Some forethought is required in that when you create your anchor tags you will need to include one more attribute into each anchor you want to check with the anchor verifier program. We'll call this attribute "scan". So your anchor tag could look like this:

<a scan href="https://somewebsite.com">text</a>

The reason for this "scan" attribute is that there could be certain anchor tags you do not want to verify, and so by leaving out the "scan" attribute they will be bypassed.

[[ How could you alter the program to find all anchor tags? ]]

When you run with the "print" option ancver will output request status codes with descriptions in the console. Many status codes other than 200 will occur because of website security and the fact that our requests are not made from a browser! So these are assumed to be OK and they'll be printed out with the code and message. Errors will appear in red for cases where there was no return code indicating a definite problem with the URL.

The "try" option is the same as the "print" option; however, URLs that do not return a status code will also be opened in a separate tab in your default browser.

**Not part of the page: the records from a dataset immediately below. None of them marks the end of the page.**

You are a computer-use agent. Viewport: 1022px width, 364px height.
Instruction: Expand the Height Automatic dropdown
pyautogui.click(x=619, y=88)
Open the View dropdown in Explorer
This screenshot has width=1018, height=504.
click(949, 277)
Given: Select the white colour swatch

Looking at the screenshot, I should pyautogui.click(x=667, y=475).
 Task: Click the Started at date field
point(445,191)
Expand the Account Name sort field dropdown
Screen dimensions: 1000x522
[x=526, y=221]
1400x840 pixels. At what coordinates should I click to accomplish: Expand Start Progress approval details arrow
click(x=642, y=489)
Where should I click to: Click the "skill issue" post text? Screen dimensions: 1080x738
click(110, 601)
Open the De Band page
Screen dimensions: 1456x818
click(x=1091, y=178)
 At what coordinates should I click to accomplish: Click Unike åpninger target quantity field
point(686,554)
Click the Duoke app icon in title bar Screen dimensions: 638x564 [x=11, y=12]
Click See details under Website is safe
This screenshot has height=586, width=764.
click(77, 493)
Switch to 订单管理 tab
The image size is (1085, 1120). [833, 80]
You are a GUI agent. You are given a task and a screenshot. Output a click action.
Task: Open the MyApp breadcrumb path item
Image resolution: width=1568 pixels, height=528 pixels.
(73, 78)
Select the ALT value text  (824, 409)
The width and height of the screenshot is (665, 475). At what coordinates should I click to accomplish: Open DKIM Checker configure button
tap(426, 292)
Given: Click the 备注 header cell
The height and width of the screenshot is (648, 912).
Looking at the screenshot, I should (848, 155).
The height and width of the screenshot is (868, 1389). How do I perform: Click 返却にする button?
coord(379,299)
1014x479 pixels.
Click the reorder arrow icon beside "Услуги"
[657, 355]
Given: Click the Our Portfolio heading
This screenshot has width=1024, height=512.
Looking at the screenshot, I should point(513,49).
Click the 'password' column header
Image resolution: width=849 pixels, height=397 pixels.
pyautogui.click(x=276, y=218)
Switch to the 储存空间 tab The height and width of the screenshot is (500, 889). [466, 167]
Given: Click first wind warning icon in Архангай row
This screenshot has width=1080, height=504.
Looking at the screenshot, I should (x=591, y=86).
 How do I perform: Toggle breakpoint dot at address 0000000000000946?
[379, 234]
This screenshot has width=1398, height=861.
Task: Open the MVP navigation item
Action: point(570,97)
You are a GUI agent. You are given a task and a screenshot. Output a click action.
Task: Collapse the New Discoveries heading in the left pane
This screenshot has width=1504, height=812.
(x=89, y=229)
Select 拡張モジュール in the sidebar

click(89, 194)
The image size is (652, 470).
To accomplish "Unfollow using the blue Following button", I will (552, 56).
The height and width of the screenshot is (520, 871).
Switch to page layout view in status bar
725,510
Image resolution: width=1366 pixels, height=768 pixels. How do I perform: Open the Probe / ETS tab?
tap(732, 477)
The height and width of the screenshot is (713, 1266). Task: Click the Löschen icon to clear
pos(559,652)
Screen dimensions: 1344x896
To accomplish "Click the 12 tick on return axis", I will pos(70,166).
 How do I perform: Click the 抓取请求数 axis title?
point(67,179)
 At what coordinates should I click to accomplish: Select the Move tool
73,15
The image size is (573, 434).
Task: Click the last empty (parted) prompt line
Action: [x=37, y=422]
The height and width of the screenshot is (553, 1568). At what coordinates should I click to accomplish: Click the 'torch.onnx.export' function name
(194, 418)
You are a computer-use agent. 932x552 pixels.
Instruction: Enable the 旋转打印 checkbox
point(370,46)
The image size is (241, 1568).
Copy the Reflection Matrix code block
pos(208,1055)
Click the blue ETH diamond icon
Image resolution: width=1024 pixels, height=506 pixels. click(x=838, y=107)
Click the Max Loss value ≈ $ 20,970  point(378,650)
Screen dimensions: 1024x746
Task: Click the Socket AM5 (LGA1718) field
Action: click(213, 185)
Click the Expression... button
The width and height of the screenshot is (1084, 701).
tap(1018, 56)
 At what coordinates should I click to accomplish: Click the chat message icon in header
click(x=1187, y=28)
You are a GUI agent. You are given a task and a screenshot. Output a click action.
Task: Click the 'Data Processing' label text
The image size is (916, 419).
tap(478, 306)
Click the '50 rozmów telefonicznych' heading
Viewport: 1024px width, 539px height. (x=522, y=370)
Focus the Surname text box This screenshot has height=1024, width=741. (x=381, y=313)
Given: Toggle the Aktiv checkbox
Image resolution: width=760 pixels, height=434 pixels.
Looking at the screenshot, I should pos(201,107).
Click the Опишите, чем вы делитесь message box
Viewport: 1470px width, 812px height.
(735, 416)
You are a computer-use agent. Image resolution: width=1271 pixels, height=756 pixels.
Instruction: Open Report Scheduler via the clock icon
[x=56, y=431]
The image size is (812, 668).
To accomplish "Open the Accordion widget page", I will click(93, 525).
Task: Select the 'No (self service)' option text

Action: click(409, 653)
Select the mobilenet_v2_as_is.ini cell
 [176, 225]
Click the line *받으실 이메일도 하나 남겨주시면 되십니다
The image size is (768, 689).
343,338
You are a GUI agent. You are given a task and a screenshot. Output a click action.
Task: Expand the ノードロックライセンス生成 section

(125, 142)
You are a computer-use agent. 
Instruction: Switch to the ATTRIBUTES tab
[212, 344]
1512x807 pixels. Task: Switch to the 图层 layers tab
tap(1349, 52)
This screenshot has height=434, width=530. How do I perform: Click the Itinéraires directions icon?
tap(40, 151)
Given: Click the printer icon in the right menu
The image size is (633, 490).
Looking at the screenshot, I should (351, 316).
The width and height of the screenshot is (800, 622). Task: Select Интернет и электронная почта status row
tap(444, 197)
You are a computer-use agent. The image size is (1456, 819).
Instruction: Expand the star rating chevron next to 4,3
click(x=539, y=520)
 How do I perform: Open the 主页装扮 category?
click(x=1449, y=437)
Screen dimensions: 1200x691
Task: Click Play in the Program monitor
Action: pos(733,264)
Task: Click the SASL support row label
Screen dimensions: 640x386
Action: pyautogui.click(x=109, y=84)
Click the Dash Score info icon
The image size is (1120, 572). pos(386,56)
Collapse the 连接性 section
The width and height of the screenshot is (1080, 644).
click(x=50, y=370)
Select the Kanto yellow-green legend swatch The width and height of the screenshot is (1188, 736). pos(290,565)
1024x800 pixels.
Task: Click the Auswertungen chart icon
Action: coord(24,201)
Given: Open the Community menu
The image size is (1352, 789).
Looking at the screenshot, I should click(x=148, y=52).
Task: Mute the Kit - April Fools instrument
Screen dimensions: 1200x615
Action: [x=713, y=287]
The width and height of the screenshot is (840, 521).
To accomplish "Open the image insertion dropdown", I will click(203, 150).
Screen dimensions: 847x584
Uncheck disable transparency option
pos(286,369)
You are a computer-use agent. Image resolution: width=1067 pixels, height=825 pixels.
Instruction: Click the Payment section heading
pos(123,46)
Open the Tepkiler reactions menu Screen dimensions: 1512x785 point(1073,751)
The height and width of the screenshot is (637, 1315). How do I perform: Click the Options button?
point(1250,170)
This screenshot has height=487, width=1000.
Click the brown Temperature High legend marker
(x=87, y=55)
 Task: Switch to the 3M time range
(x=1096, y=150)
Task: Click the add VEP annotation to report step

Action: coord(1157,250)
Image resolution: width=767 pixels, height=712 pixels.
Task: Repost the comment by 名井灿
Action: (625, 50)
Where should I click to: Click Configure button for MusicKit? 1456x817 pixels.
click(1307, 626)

If you run the program with the "open" option, then each URL is opened in a separate tab in your default browser. Nothing is reported in the terminal.

Running the program:

python3 ancver.py https://yourwebpage.xxx {print | try | open}

Here is a portion of the page being tested:

<body>
<h1>Ahoy Pythonistas!</h1>
<a scan href="https://google.com">Google</a>
<a scan href="https://faceboo.com">Facebook</a>
<a scan href="https://amazon.com/customerx/">Amazon</a>
<a scan href="https://apple.com">Apple</a>
<a href="my.pdf">My PDF file</a>
<a scan href="https://microsoft.com/news">microsoft</a>
</body>

Here is the output:

$> python3 ancver.py https://somesite.com/test print
200
----------
https://google.com
301 Moved Permanently
----------
https://facebooky.com
request failed: invalid URL?, or try URL in browser.
----------
https://amazon.com/frodo/
301 Moved Permanently
----------
https://apple.com
301 Moved Permanently
----------
https://microsoft.com/news
301 Moved Permanently

Found 1 errors.

Not every error (red message) is always an error (but most are.) Therefore, it is always recomended to manually test the suspect URL in your browser before correcting or deleting it.

In Conclusion:
If you can find a way to include a 'scan' attribute into your anchor/href tags, then, with this program, you can save lots of time verifying the integrity of your website's links.

Also, you may want to dig deeper into both BeautifulSoup and the requests libraries. They are powerful tools with many applications.